Unico residuo dettaglio le mascherine (rigorosamente ffp2), ma l’aria di festa, l’entusiasmo che animava il pubblico attraversava come un vento leggero la lunga fila. Incolonnati per guadagnare l’entrata – a dire il vero come qualche mese fa in questo stesso luogo trasformato in centro vaccinale – il tempo sembrava sospeso, tanto che, per riuscire a fare entrare tutti i 3500 accorsi ad ascoltare uno dei musicisti più amati dei nostri giorni, il concerto è iniziato con quasi mezz’ora di ritardo. 3500, a riempire la sterminata platea e le alte gradinate: numeri e un accalcarsi che mettono allegria! Soprattutto poi se gli artisti in palcoscenico rispondono pienamente alle aspettative del pubblico: e a giudicare dagli applausi lunghissimi, dalla vera e propria standing ovation che ha salutato il commiato di Einaudi, non si può certo dire che così non sia stato.

Del resto, si tratta di una vera e propria “star”: nessuna parola, come sempre, se non in ultimo, prima dell’unico bis, il brano che dà il titolo all’ultimo disco, “Underwater” e a questo tour: una pagina “che in questi tempi associamo alla pace”, ha detto sempre sedendo al pianoforte e invitando a sostenere Emergency, presente in più punti all’esterno, proprio su sua precisa indicazione. Il pianoforte, amplificato con quella cura “felpata” che è anche il “marchio” soprattutto dell’ultimo Einaudi, è stato l’indiscusso protagonista delle lunghe e sospese “riflessioni” dell’artista che, in solo, per tutta la prima parte, inanellando una dietro l’altra proprio le tracce dell’ultimo disco, ha indugiato sui tasti, su minuscoli spunti tematici e ritmici, senza l’impeto regolare e sperimentale del classico minimalismo, piuttosto come guardandosi dentro, al tempo del respiro.

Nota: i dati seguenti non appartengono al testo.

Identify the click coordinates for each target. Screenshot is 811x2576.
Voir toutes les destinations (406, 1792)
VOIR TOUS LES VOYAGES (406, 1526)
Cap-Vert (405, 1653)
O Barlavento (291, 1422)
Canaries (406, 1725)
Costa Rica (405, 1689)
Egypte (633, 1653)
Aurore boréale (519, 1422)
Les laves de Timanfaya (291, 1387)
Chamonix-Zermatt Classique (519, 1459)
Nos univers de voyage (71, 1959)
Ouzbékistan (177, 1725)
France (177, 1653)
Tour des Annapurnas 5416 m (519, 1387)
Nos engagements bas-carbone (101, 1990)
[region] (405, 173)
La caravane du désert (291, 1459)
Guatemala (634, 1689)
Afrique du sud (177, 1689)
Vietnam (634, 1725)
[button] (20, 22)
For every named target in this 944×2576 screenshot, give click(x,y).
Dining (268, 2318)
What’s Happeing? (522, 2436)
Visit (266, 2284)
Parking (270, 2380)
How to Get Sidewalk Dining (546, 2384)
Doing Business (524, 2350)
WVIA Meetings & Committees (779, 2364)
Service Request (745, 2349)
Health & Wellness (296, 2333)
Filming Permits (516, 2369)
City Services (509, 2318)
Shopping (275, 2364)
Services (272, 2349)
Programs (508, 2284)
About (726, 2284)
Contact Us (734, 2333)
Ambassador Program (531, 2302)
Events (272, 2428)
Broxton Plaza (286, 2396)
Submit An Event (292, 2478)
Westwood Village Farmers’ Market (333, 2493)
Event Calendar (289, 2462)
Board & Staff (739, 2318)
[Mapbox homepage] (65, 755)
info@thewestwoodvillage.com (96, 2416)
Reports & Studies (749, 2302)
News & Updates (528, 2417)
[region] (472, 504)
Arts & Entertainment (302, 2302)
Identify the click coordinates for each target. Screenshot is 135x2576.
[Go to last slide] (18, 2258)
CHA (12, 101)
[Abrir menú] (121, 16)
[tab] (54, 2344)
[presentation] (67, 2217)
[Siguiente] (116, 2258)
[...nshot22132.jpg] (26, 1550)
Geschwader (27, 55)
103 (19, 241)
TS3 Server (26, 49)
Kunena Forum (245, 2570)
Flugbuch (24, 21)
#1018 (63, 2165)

Brani lievi, apparentemente fatti di niente, un poco tristi e malinconici, eppure capaci di catturare il pubblico, qui come nelle maggiori sale d’Europa, con milioni di dischi venduti e streaming e visualizzazioni da non poterli neppure contare. Musica che esprime lo spirito dei tempi, e che in concerto è arrivata agli esiti più compiuti quando al pianoforte si sono uniti Redi Hasa al violoncello, Federico Mecozzi al violino e alla viola e Francesco Arcuri alle percussioni e all’elettronica, giovani musicisti di talento, compagni ideali nel tracciare le infallibili geometrie emotive dell’autore.